→ **EXERCISE OBJECTIVE**: Restate word for word the lines beginning with the one that contains "Given: Open the permit" and ending at the bottom of the records below, both included.

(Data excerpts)
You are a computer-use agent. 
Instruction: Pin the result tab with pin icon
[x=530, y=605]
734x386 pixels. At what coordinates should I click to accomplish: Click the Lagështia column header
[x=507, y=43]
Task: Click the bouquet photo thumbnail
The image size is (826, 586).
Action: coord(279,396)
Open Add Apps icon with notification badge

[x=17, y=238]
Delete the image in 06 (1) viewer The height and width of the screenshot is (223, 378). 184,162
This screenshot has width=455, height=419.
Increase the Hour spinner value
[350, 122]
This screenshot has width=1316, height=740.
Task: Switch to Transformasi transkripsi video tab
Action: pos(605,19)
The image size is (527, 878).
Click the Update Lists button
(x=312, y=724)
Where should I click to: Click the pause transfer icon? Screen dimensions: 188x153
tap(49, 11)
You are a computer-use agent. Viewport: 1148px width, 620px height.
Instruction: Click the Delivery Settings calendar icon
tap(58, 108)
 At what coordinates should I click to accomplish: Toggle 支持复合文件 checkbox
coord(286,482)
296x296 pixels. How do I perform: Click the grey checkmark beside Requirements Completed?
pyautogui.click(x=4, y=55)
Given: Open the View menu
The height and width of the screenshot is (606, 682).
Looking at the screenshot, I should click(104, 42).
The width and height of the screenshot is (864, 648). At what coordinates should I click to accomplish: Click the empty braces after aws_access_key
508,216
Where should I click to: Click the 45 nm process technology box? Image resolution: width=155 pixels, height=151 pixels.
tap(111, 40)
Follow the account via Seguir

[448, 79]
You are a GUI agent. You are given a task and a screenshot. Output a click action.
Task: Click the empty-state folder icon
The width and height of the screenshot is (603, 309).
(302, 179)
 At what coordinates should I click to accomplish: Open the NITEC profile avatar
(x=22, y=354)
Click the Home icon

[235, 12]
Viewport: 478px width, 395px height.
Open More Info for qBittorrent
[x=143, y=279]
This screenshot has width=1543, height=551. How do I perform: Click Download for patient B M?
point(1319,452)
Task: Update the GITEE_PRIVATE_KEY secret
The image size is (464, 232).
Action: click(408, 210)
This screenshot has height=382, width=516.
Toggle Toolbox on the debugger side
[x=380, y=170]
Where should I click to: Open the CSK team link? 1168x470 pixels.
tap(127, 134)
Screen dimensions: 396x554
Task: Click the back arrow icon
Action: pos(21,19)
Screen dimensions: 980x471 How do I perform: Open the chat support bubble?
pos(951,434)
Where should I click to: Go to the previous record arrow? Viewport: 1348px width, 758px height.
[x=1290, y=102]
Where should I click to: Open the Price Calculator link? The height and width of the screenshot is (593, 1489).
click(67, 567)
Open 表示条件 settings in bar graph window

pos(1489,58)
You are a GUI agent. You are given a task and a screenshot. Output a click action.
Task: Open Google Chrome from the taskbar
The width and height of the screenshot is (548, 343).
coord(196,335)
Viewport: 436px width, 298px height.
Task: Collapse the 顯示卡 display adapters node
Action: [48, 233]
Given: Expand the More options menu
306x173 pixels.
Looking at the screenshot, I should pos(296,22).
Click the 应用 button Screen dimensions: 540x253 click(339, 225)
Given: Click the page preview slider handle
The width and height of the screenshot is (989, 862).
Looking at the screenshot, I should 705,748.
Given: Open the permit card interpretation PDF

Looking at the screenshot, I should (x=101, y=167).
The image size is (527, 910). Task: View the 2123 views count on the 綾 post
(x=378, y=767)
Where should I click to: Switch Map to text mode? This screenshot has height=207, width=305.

→ **RESPONSE AREA**:
Given: Open the permit card interpretation PDF

Looking at the screenshot, I should (x=101, y=167).
The image size is (527, 910). Task: View the 2123 views count on the 綾 post
(x=378, y=767)
Where should I click to: Switch Map to text mode? This screenshot has height=207, width=305.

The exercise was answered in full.